En una sociedad en la que las necesidades básicas, el comer, tener un techo, incluso una buena educación, parecen cubiertos. Aunque sólo lo parece, el precio que tienen las cosas trasciende lo meramente económico y empieza a tomar fuerza el capital social.

Las transacciones que realizamos ya no sólo se valoran por la cantidad de dinero que cuestan sino que aparece una forma de  valoración con un conjunto de diferentes parámetros. A esto lo consideraremos el ” Social Price “ ,  el precio real que estamos dispuestos a pagar a la hora de valorar un producto o servicio.
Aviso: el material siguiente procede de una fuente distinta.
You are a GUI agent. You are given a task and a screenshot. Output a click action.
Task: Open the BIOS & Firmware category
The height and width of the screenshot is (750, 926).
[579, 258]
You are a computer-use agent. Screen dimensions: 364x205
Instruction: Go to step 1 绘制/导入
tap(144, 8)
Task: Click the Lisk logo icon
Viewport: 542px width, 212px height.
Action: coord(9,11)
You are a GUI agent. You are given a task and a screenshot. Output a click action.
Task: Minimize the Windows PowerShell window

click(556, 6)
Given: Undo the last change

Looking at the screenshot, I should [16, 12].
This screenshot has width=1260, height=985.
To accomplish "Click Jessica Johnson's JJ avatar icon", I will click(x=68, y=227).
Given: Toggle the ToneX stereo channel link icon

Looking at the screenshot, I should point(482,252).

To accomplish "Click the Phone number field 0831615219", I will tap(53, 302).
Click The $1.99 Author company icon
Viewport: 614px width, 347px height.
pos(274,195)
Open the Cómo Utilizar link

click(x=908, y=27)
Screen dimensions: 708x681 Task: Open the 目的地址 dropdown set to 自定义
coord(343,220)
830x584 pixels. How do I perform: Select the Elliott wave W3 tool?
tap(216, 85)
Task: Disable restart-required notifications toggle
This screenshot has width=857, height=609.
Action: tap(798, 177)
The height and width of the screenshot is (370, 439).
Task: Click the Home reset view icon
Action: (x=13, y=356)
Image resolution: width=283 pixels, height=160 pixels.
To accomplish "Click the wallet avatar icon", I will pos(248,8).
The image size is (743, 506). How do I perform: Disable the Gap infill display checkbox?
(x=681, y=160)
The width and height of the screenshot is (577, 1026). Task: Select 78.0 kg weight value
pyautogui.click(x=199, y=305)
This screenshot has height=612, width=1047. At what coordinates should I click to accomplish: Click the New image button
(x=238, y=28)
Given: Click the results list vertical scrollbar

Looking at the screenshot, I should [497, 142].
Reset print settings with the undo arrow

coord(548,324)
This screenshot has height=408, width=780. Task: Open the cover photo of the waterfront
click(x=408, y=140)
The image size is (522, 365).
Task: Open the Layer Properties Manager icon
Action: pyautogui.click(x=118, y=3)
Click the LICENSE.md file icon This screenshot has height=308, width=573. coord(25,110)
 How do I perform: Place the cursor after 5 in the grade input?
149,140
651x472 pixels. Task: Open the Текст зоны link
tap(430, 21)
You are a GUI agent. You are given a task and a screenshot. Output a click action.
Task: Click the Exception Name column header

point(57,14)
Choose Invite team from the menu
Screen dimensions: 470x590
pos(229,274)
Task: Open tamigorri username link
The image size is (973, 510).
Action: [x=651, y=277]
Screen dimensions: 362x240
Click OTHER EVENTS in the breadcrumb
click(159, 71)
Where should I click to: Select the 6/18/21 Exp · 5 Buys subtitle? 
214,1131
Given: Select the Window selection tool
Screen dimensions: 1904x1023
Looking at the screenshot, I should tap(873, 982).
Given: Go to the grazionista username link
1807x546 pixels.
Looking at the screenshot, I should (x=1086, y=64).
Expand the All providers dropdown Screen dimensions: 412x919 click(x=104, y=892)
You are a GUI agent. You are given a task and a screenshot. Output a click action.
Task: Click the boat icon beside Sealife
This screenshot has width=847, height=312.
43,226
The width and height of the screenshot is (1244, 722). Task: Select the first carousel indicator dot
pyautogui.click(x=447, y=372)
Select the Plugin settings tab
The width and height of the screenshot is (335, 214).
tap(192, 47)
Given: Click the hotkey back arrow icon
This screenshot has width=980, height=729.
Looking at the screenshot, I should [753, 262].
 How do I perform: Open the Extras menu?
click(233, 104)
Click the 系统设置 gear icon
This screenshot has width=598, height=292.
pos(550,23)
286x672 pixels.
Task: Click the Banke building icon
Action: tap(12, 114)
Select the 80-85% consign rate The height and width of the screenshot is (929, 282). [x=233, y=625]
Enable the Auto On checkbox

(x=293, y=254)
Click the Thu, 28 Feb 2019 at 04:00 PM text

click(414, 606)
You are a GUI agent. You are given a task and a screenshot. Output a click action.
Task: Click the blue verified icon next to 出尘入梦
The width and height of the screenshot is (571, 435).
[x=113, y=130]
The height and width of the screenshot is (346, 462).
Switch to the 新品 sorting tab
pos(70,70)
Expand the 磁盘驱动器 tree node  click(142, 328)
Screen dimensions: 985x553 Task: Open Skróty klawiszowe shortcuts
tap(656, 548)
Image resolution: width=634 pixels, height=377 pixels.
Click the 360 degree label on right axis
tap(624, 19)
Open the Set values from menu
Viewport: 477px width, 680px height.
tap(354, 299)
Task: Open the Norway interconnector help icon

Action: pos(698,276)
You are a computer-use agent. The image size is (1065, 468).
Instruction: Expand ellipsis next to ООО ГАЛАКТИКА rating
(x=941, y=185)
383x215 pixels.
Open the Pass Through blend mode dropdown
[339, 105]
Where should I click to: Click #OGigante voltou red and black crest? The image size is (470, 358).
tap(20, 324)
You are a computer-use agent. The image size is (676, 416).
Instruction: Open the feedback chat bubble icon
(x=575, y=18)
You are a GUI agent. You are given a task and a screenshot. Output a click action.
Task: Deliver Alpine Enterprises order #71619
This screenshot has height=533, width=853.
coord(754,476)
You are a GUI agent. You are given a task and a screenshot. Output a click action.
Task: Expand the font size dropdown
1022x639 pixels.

Y este  ” Social Price “ tiene como componentes:

  • Unidades monetarias
  • Unidades temporales
  • Atributos asociados a la reputación.
  • Valores personales.
  • Sentimentalismo y carga emocional.

 

Esto tiene más relevancia cuando mayor es el nivel económico de los clientes a los que nos dirigimos. Y en cuanto a la ponderación, la importancia de cada uno de estos componentes dependerá del público objetivo y tipo de producto del que hablamos.

No es lo mismo vender joyas de lujo donde el sentimentalismo y unidades monetarias tienen menor peso que la reputación o el tiempo, que vender productos que provienen del comercio justo.

Este concepto tiene muchas connotaciones a la hora de fijar la estrategia comercial de una empresa. Y especialmente en el caso de trabajar por y para el desarrollo de una marca, pues los valores asociados a dicha marca, deben estar alineados y encajar con la composición del “Social Price” que el cliente está dispuesto a pagar.

Es imprescindible analizar y reflexionar sobre todo esto e incluso realizar mediciones para poder establecer la propuesta de valor de nuestra marca más acertada, cercana y eficaz para nuestro modelo de negocio.